COMPLETE THE FOLLOWING:
[A] In the forum thread about the site outage, what subject heading does TulsaJeff suggest people use when they email him that the forum is down?
[B] Write the next part of the forum thread about the site outage, starting after its last post.

# Forum Down



## TulsaJeff (Apr 14, 2008)

Sorry folks.. it seems the server had a bit of a hiccup. Not sure what caused it but I have been working with the host on it for several hours now and finally seem to see some daylight.

The main problem is that I did not know about it for an hour or two...

Maybe shoot me an email when it is down with a subject heading of "*Forum Down*" or something like that.

I would rather delete a hundred email alerts than to not know about it at all.. so feel free to holler next time it is having a problem


----------



## kookie (Apr 14, 2008)

Jeff
I just want to say thanks for all the hard work you put into this place.....This is a great place and lots of great people here......I just wanted to let you know all the work you put into this site is apprecated.........

Thanks again..........


----------



## morkdach (Apr 14, 2008)

what he said^ thank you


----------



## deadeye126 (Apr 14, 2008)

and what he said to jeff thank you


----------



## walking dude (Apr 14, 2008)

hard to send a email to ya jeff.........if site is down..........only place i know how to get to a addy to email ya at........


----------



## master_dman (Apr 14, 2008)

Double ditto Jeff.  You da man.


----------



## dono (Apr 14, 2008)

I ditto that Ditto Ditto


----------



## glued2it (Apr 14, 2008)

You can email Jeff by sending an email to jeff at Smoking-Meat dot com

Sounds to me like Jeff might want to move his hosting
	

	
	
		
		



		
		
	


	





Glad she's up again.


----------



## TulsaJeff (Apr 14, 2008)

I thought about moving the hosting but man.. that would be a job and a half!

I may end up doing that anyway..
	

	
	
		
		



		
		
	


	





If anyone needs to get ahold of me just email me at:

jeff at smoking-meat dot com replacing the "at" with "@ and the "dot" with "."

Writing it that way, the email harvesters won't be able to recognize it as easily.


----------



## pitrow (Apr 14, 2008)

Hey Jeff, you can get automated reports of your site's downtime. I'll have to look up some websites for you, but basically they monitor your site for you and send you an alert if it's not accessible.

DATASET EXTRACT:
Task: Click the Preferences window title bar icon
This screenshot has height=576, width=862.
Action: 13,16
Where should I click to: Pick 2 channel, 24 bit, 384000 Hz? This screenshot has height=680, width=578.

TASK-BY-TASK RESULTS:
[A] "Forum Down"

[B]
----------



## ron50 (Apr 14, 2008)

Hey boss! 

I thought you took it down intentionally to give me and my fellow mods a rest!


----------



## papadave (Apr 14, 2008)

Thanks Jeff for all you do to keep this great forum up! It's much appreciated.


----------



## walking dude (Apr 14, 2008)

LOLOLOLOL........like you said in a early post.....you ARE lazy...........BWHAHAHAHAHAAHA


----------



## TulsaJeff (Apr 15, 2008)

PitRow,

That would be great!.. I figured there was something like that available but have not taken the time to look for it.

Thanks!


----------



## pitrow (Apr 15, 2008)

Siteuptime.com is one I have used before. They have a free monitor but it only checks your site once an hour. With the paid plans you can get multiple monitors and checks every 2 minutes, more reports, etc.

I'll do some digging and see what other people in the web hosting field recommend.


----------



## pigcicles (Apr 15, 2008)

When the site went down I thought maybe you gave the keys to the car to glued2it and he crashed it. Never let him drive - he drinks too much 
	

	
	
		
		



		
		
	


	









 j/k glued

Glad you got it cruisin' again Jeff!


----------



## mossymo (Apr 15, 2008)

I just added Jeffs email address to my emails address book. My intentions are to assist Jeff with knowing when there are website problems (I understand him and/or the moderator's can not be here 24/7). I figure with all the help his website has given me, the least I can do is give him the same assistance back if I know of SMF website problems. 

Here is a big thanks to all that have helped me with my smoking endevors; THANKS TO EACH AND EVERYONE OF YOU ALL SO MUCH !!!


----------



## desertlites (Apr 15, 2008)

jeff thanks for what u have and are doing here-last nite my gal asked why arn't you on the forum with your smoking buddies?I said Baby I know I been hanging in here more than I really should-and we all love to help each other so much we kinda forget other things-So tonite Baby I gonna Spend this sunday nite with you-lets watch TV if u want or better yet a nice nite on the porch-she chose porch-I added a couple hickory chunks(had too) and looked out over the desert and had a great evening with TBS.


----------



## glued2it (Apr 15, 2008)

Well if you need any help With it, let me know.

Since everything is stored in the SQL it's not really all that much to do.
(I bet this one is huge though)

The only problem is waiting on the name servers to switch over.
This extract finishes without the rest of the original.